Tables#

Tables are the primary way to store data in 3LC. Whether it is a dataset, an overview of your Runs, or a stream of collected metrics, data contained within a Table can be visualized, analyzed and sometimes even modified in the 3LC Dashboard.

While Tables themselves are always immutable, 3LC enables non-destructive editing of all Tables through sparsely represented Revisions. Similar to a versioning system like Git, this allows you to make changes to your data without having to copy it, while simultaneously maintaining a full, reversible history of all changes made.

3LC contains several utilities for creating Tables from popular frameworks and formats such as Pandas, PyTorch, HuggingFace and COCO. Tables can also be serialized and cached to disk as parquet files.

[2]:
import tlc
[12/05 13:58:54 tlc.core.objects.tables.from_table]: UMAPTable imported; umap-learn must be installed
[12/05 13:58:55 tlc.integration]: integration/HuggingFace imported
[12/05 13:58:55 tlc.integration]: integration/detectron2 not installed, skipping

Let’s create a simple table from a list of columns and inspect its properties.

For educational purposes, our table will be created so that it can either return its data as a tuple, or as a dictionary. This is to highlight the duality between the “table rows view” of the table and the “sample view” of the table.

[3]:
# Samples should be represented as tuples of ints when used in ML training
sample_type = tlc.SampleType.from_structure((tlc.Int("col_1"), tlc.Int("col_2")))

# TableFromPydict allows you to create a table directly from a python dictionary
table = tlc.TableFromPydict(
    data={"col_1": [1, 2, 3], "col_2": [4, 5, 6]},
    override_table_rows_schema=sample_type.schema,
)
print(table)
{
  "type":"TableFromPydict",
  "created":"2023-12-05 12:58:55.952041+00:00",
  "row_cache_populated":false,
  "override_table_rows_schema":{
    "display_name":"value",
    "sample_type":"horizontal_tuple",
    "values":{
      "col_1":{
        "display_name":"col_1",
        "sample_type":"int",
        "value":{
          "type":"int32"
        }
      },
      "col_2":{
        "display_name":"col_2",
        "sample_type":"int",
        "value":{
          "type":"int32"
        }
      }
    }
  },
  "row_count":-1,
  "input_data":{
    "col_1":[
      1,
      2,
      3
    ],
    "col_2":[
      4,
      5,
      6
    ]
  }
}
[4]:
# Print the columns of the table
print(table.columns)
['col_1', 'col_2']
[5]:
# Print the row schema of the table
print(table.row_schema)
{
  "display_name":"Row schema",
  "description":"Row schema for TableFromPydict",
  "sample_type":"horizontal_tuple",
  "values":{
    "col_1":{
      "display_name":"col_1",
      "sample_type":"int",
      "value":{
        "type":"int32"
      }
    },
    "col_2":{
      "display_name":"col_2",
      "sample_type":"int",
      "value":{
        "type":"int32"
      }
    }
  }
}

Data Access#

Accessing data within a Table can be done in several ways:

Sample View: When indexed, table[i] returns the “sample view” of the data.
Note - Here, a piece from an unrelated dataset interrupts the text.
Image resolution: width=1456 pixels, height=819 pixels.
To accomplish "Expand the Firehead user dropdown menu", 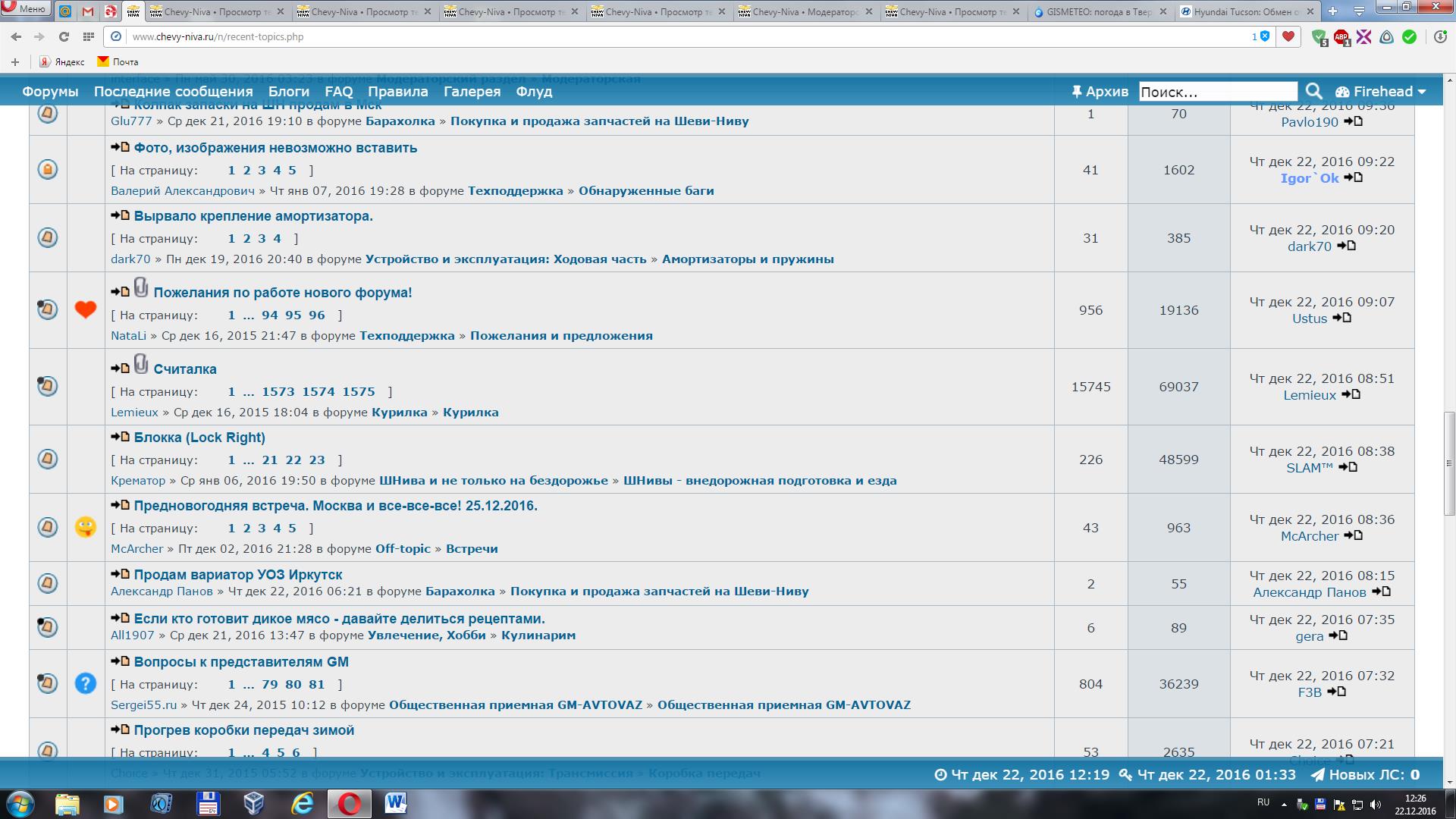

This format is suitable for feeding directly into a machine learning pipeline, making tlc.Table a convenient drop-in replacement for a PyTorch dataset. For more details, refer to the SampleType documentation.

Table Row View: Accessing table.table_rows[i] provides the “table view” of the data, consisting of lightweight references to the underlying data. This is the format that is serialized and sent to the Dashboard.

Iteration: Iterating over a table directly yields the “sample view” of the data.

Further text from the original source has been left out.